Background & how it works
Unlike conventional bank loans that require a hard pull and often fail to honor seasonal cash flow, the SBA 7(a) matches payment schedules to your 12‑month rental forecast. The loan is secured by the property (or lease agreement) and canceled after 84 months, letting you refinance again at a lower rate or use equity for additional rental projects.
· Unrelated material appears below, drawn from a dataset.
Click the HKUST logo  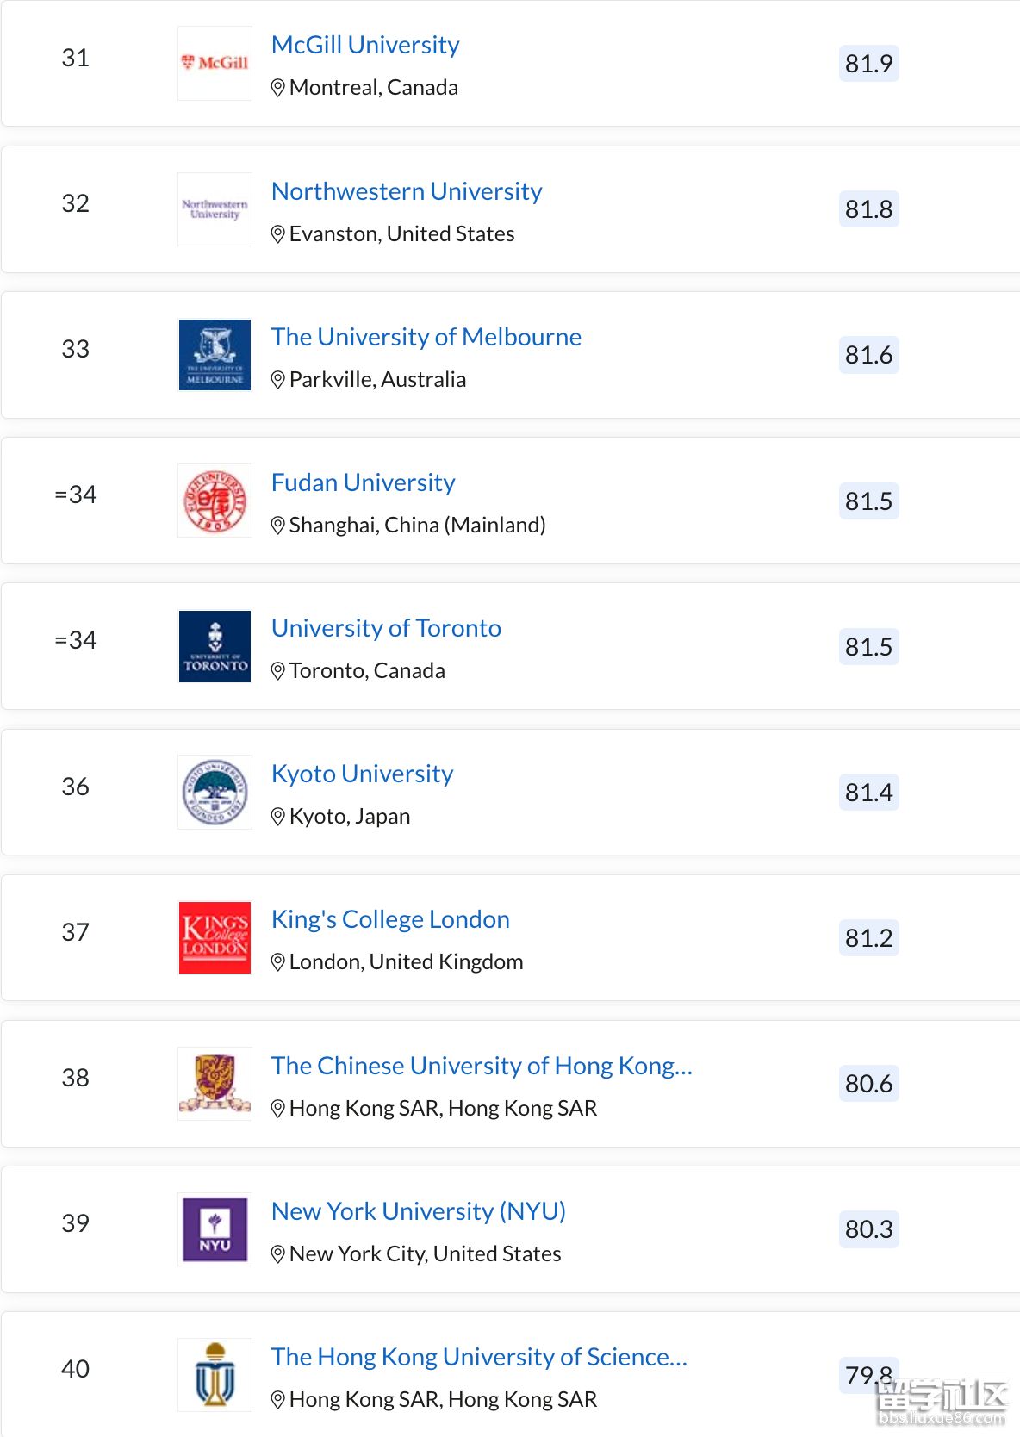(215, 1375)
Critics say the paperwork can be hefty, but with a pre‑approved lender the typical turnaround is 30‑45 days 【ridgestreetcap.com】.
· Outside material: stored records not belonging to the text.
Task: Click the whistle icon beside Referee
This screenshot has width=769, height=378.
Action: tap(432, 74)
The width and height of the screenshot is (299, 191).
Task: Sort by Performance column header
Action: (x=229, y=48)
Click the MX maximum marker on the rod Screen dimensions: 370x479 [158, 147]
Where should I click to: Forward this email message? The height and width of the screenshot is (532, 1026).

The same DSCR‑based model is employed by VRBO hosts to raise equity after renovating a property; see the VRBO host arbitrage guide for a step‑by‑step example What Is Arbitrage Funding for VRBO Hosts?.
Bottom line
Re‑financing a Missouri STR with an SBA 7(a) loan gives you predictable rates, long terms, and no early credit impact. Start a quick pre‑qualification and secure the capital you need within 30‑45 days.
Disclosures
This content is for educational purposes only and is not financial advice. airbnbarbitrageloans.com may receive compensation from partner lenders, which may influence which products are featured. Rates, terms, and availability vary by lender and applicant qualifications.
Sources
Related questions
What is an SBA 7(a) loan for short‑term rentals?
An SBA 7(a) loan is a federal‑guaranteed loan that offers STR hosts low rates, long terms, and no hard credit pull, backed by the government’s guarantee.
Can I use my Airbnb profits to qualify for a refinance?
Yes—STR revenue can be used as primary cash flow, but lenders require a 1.25× DSCR, at least 70% occupancy, and <40% dti to qualify.
How long does the SBA 7(a) refinance process take in Missouri?
The approval cycle is typically 30‑45 days after submitting the full application package.
What business owners say
4.9-
This company was lightning fast and the experience was amazing. Thank you, Dan — you're a real pro!
-
Good service Joseph Krajewski is the best agent ever. He provided excellent service. I strongly recommend working with him if you have the opportunity.
-
They gave me a chance when nobody else would. I'm very satisfied.